» **Data lines**
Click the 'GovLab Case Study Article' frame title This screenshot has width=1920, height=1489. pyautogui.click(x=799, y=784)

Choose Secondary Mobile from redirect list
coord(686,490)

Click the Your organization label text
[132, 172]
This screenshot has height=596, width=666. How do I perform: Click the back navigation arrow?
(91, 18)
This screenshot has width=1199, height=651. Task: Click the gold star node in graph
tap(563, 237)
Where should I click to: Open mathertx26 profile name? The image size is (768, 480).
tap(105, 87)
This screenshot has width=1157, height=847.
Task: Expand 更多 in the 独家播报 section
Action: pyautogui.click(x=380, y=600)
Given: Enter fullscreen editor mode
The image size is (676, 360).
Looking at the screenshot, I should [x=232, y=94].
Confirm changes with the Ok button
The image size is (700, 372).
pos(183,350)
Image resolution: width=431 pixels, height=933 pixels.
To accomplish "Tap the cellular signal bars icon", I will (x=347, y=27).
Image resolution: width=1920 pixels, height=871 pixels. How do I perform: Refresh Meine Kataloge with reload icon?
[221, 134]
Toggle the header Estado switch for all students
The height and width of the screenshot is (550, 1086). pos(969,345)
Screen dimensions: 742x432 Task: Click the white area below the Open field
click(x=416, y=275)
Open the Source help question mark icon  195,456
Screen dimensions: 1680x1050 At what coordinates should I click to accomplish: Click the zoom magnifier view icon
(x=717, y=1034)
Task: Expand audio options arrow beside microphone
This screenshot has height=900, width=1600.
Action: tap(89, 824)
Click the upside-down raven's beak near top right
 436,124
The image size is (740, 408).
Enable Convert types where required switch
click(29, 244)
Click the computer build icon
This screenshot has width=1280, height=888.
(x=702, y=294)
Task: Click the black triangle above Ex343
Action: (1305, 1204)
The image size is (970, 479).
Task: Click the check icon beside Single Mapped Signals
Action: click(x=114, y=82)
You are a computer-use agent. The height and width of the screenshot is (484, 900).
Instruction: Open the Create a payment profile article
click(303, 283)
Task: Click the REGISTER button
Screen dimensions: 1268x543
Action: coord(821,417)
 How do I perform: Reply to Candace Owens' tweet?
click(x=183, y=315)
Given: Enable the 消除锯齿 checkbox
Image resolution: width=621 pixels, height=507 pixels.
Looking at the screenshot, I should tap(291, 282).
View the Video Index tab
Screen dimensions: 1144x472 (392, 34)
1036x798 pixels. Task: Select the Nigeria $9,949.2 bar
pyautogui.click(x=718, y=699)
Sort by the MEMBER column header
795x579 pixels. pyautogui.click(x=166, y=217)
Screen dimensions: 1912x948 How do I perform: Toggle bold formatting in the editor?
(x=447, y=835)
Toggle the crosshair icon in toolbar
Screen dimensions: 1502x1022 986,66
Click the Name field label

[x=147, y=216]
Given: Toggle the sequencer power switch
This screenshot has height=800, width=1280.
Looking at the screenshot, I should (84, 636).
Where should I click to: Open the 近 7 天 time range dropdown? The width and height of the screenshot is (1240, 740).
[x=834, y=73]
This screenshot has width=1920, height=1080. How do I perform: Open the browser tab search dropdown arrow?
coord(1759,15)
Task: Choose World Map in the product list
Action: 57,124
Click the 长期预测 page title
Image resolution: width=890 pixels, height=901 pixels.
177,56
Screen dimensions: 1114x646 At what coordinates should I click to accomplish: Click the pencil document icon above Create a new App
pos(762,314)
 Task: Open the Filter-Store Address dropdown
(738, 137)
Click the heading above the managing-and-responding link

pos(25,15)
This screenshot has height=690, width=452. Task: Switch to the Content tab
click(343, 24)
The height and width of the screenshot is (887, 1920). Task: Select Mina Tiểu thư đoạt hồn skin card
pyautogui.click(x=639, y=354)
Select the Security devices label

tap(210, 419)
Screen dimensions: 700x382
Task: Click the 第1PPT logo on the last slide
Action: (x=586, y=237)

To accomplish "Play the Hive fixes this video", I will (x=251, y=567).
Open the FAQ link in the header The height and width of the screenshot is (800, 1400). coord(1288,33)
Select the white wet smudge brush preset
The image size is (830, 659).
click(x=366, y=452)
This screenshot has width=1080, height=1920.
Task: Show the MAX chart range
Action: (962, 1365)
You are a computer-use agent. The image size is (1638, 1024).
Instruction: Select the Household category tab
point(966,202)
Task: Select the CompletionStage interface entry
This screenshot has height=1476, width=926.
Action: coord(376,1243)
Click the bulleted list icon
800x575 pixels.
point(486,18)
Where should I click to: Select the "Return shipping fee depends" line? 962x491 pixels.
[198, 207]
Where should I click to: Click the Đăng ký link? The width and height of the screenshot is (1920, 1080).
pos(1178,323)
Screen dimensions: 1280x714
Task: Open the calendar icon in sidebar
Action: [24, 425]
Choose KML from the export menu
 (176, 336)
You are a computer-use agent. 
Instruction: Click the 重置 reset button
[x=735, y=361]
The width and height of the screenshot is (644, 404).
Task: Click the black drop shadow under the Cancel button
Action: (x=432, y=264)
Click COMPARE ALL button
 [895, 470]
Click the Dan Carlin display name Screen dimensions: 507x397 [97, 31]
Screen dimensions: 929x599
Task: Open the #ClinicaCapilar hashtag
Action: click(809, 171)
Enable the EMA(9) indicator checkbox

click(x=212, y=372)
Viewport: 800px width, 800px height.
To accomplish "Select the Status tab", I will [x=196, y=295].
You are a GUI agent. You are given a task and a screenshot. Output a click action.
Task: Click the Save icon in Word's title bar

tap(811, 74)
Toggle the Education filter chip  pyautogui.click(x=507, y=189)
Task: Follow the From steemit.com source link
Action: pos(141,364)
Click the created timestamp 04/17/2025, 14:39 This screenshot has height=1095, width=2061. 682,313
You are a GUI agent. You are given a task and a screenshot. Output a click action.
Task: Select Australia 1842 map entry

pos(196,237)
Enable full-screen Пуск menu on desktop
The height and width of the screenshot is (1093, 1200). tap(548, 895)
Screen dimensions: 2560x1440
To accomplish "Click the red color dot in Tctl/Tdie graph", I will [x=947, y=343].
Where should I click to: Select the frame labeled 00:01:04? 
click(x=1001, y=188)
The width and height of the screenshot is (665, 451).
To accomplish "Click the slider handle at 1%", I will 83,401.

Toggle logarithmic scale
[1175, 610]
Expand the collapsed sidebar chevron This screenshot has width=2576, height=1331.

» **Request**
Render the stretch of the listing from the line containing "Click the Dan" through the line containing "click(x=212, y=372)" as a JSON list of strings, one string per line and blank lines omitted.

» **Result**
[
  "Click the Dan Carlin display name Screen dimensions: 507x397 [97, 31]",
  "Screen dimensions: 929x599",
  "Task: Open the #ClinicaCapilar hashtag",
  "Action: click(809, 171)",
  "Enable the EMA(9) indicator checkbox",
  "click(x=212, y=372)"
]